┌────────

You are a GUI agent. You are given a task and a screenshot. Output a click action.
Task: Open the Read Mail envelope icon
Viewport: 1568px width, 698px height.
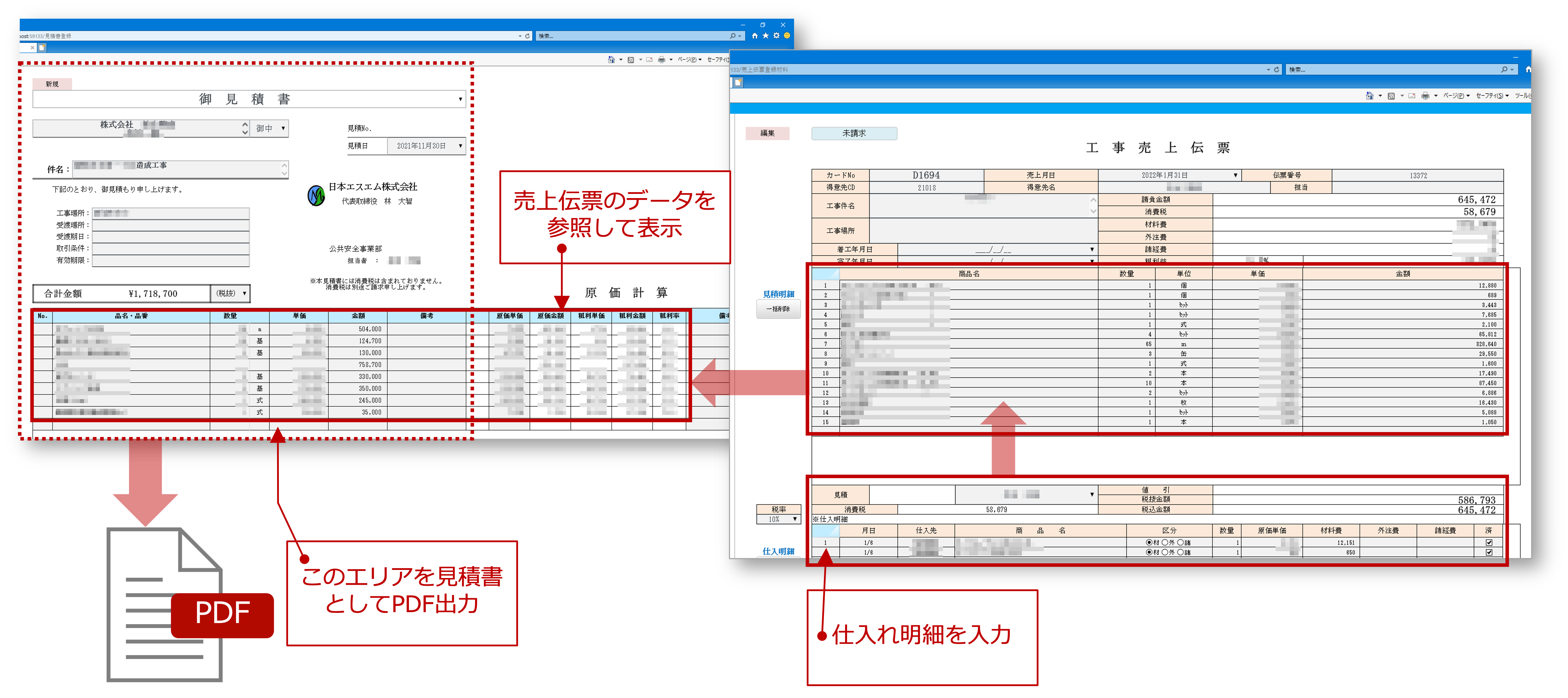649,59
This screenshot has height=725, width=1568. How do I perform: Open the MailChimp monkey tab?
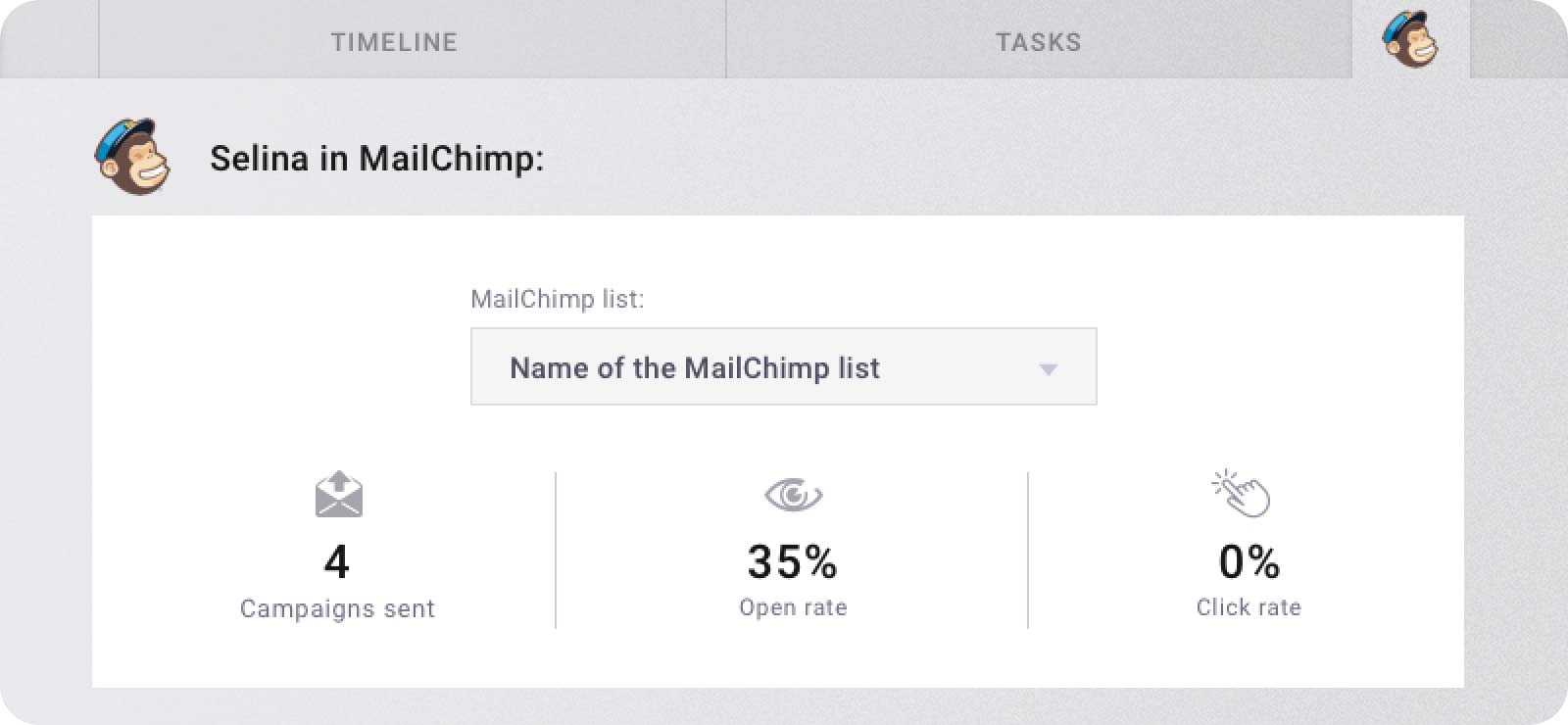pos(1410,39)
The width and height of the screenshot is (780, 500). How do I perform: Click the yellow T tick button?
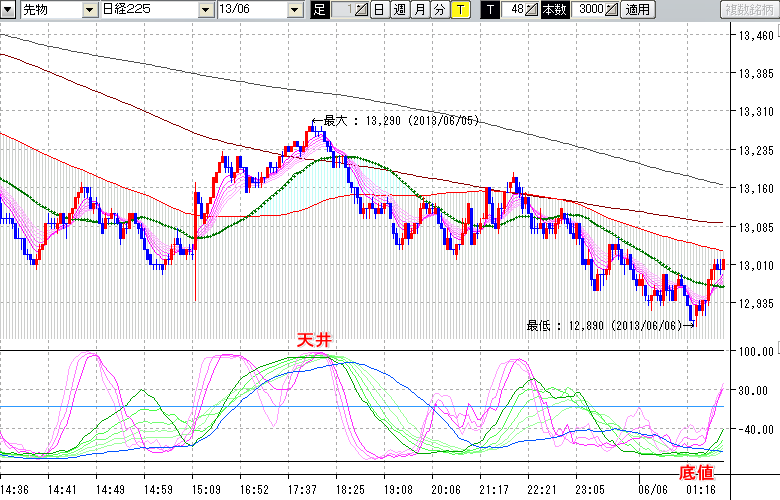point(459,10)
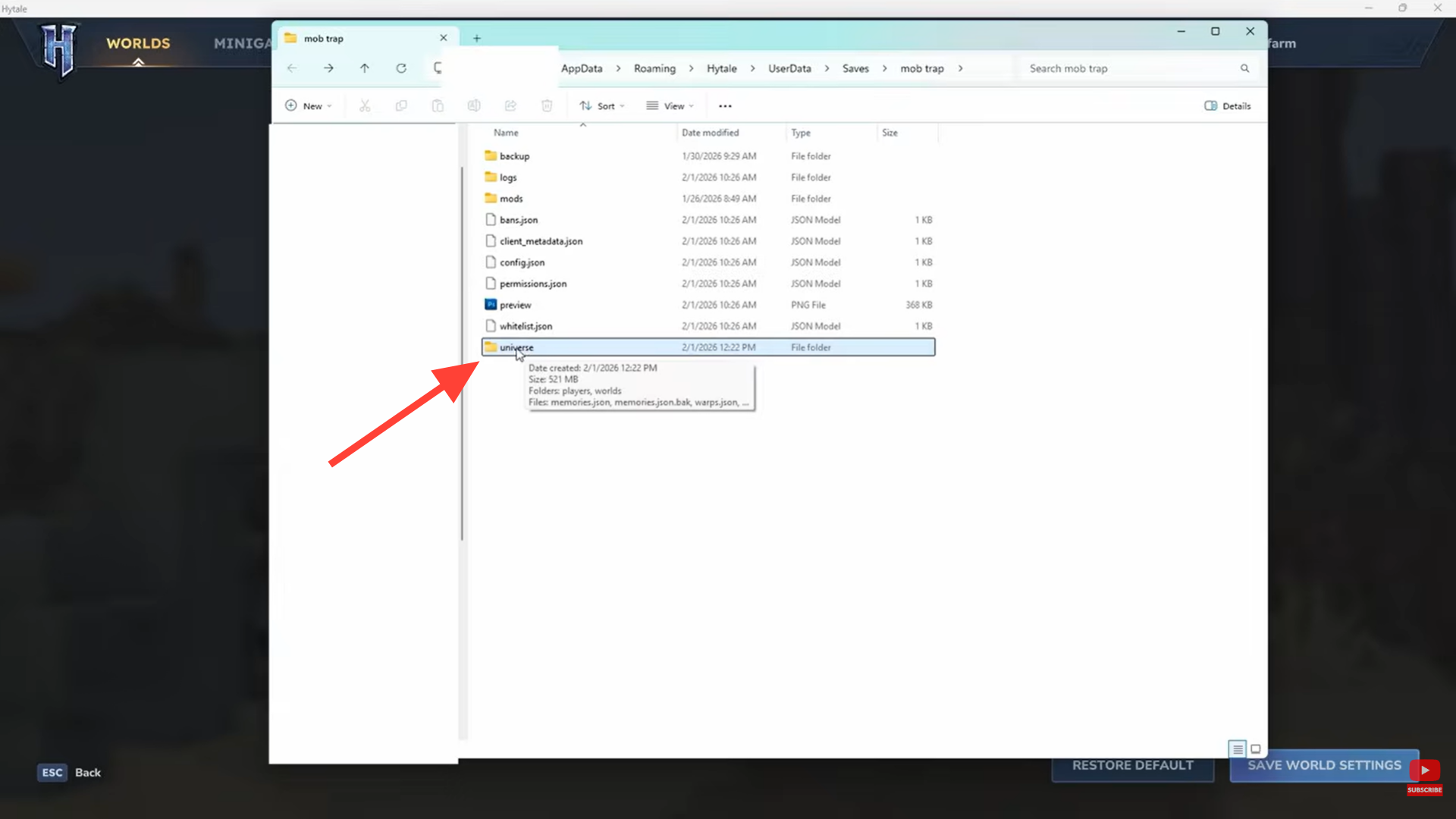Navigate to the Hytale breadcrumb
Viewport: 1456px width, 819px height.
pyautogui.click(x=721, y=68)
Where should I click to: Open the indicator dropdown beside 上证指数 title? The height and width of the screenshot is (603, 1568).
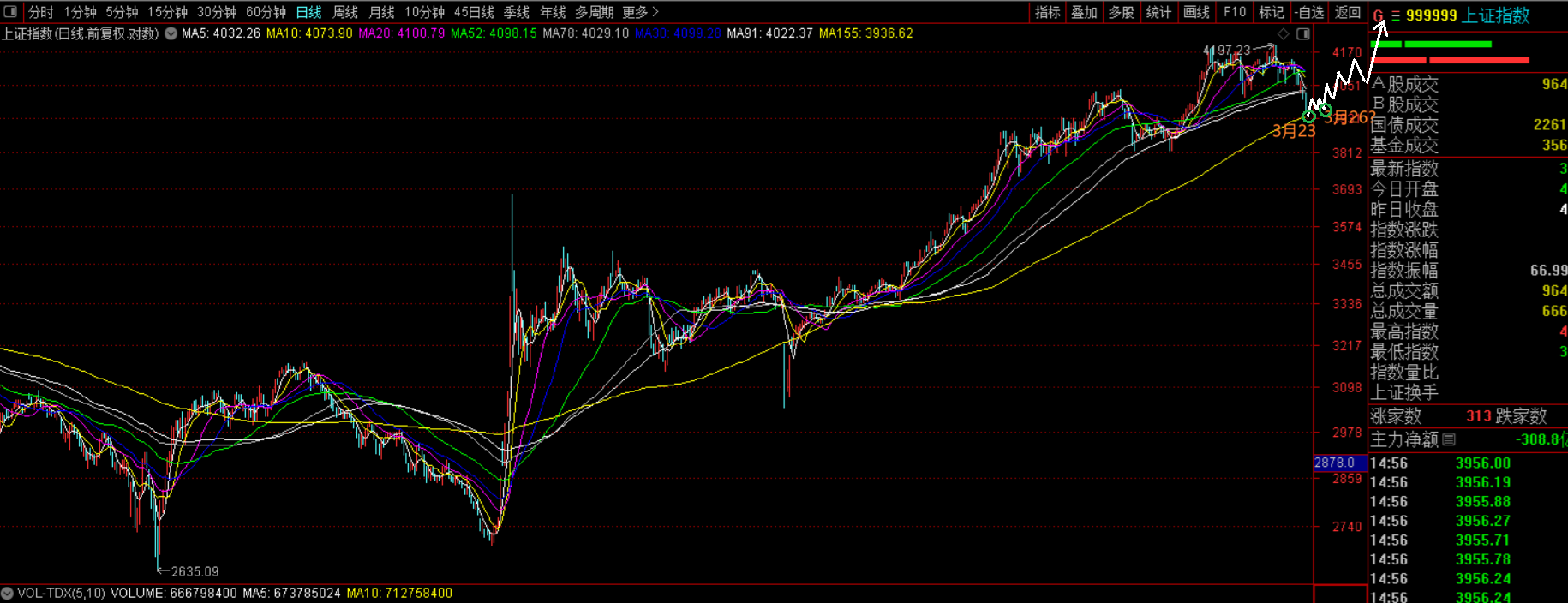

└────────

■ SHORT TASK
Retype the lines exactly, from the line containing "The width and" through the end of the lines, both included, and omit the pictures from your answer.

■ RESULT OF THE TASK
The width and height of the screenshot is (780, 500). How do I perform: Click the yellow T tick button?
point(459,10)
Navigate to the Hytale breadcrumb
Viewport: 1456px width, 819px height.
pyautogui.click(x=721, y=68)
Where should I click to: Open the indicator dropdown beside 上证指数 title? The height and width of the screenshot is (603, 1568).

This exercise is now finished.